In my Master’s program last week, we created a video.
In 4 days.
Here it is, with a reflection on the process following.
My [very first ever] iVideo is called BE YOU, and I am so proud of it! I thought about it often during the school year because coming up with ideas and sticking with them are two things that I struggle with. All that worrying before the actual assignment, however, didn’t do any good. I didn’t come up with the story until the night before storyboards were due and I have learned in this program, just like with my cinemagraph, that while the idea is important, it’s what I do with the idea that really makes or breaks the final project. My guiding principle when deciding on a storyline was “keep it simple”, and I then tried to incorporate everything our video expert Sean taught us about video.
Thinking in shots means a lot more to me now than it did before I started shooting! I was so surprised at how hard it was to set up the shots! It took me forever in the cafe to figure out the lighting and arrangement of people, tables, chairs and the camera.
I was also amazed at how hard it was for me to ask for help! Ideally I wanted no actors in my video but I knew that was because then I wouldn’t have to ask anyone to help me. I felt a sense of urgency while we were filming because I knew my actors were just as busy as I was; this led me to cut a couple of corners which I now regret. I originally had the main character walking in and out of TK Maxx and Life Style Sports, but I didn’t use a tripod because of the time it took to set up. Lesson learned! As you can see, those scenes didn’t make the final cut because they were too wobbly. I went back the next day, used the tripod and reshot the scenes without my actor. I really get it now: Take the time to do it right the first time. Someone told me once, “it’s all about the prep time,” and I keep finding this true in all areas of life.
What I discovered during this project is the same thing I initially dreaded: everything matters. Or at least, everything must be given consideration.

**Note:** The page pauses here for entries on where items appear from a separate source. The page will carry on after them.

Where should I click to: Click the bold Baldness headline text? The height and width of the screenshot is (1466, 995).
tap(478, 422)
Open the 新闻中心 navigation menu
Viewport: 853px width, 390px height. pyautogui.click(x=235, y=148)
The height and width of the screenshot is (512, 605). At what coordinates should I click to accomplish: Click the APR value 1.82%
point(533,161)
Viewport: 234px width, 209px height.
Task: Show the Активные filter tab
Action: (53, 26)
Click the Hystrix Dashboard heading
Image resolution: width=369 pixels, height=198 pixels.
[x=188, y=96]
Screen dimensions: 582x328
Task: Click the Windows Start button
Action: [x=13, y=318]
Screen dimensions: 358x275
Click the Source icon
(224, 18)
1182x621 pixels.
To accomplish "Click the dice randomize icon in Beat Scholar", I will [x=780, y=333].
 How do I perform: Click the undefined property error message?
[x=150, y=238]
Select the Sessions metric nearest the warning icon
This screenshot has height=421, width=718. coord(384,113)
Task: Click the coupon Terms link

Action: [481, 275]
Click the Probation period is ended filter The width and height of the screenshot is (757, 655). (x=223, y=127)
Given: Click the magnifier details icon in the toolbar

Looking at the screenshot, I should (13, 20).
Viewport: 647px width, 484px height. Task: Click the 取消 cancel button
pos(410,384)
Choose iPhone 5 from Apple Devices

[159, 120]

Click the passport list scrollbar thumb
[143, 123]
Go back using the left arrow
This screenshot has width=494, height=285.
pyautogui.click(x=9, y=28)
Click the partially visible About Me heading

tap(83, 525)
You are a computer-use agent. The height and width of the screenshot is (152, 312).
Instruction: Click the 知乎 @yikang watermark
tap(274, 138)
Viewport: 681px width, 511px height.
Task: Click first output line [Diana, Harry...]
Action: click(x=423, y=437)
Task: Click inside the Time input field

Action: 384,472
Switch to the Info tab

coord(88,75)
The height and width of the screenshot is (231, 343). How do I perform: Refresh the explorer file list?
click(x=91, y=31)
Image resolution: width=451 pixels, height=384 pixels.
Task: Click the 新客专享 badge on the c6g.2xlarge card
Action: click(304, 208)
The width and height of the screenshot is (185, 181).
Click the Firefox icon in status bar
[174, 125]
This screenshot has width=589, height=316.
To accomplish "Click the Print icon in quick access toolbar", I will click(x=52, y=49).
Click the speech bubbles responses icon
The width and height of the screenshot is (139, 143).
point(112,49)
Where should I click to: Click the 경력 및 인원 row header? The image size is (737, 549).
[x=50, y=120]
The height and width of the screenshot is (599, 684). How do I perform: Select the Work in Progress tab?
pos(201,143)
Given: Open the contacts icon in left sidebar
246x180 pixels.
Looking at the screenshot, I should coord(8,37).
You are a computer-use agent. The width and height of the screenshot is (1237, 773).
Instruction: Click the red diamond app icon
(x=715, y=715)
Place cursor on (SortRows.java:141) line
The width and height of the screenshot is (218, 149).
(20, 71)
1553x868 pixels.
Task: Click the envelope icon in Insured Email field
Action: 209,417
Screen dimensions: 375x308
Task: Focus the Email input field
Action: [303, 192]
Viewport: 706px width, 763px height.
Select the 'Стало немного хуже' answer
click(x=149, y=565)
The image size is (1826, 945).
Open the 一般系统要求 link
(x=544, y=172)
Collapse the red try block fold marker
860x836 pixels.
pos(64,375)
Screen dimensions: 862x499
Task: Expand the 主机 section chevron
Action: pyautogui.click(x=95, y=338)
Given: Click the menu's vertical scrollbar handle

And I love that the not only the visuals but the editing and sound and transitions serve as parts of the story, becoming analogies to the story being told. The best example of this was matching the audio with the mood change in the middle of the video.
I tried what felt like a million different ways of changing audio tracks and finally gave up. During my first “public” screening I knew this would be a cringe moment and it was! It was jarring and I’m pretty sure everyone jumped.
However, I am so pleased with it now! After consultation with my professor and playing with it more, I am super happy with the outcome. I love that the two tracks just barely overlap as the first fades out and the second fades in. It inadvertently became analogous to the story of the video: when we discover ourselves, we don’t just get rid of who we were before, the true person just sort of takes over as time goes by. Just like an audio or visual “fade in”.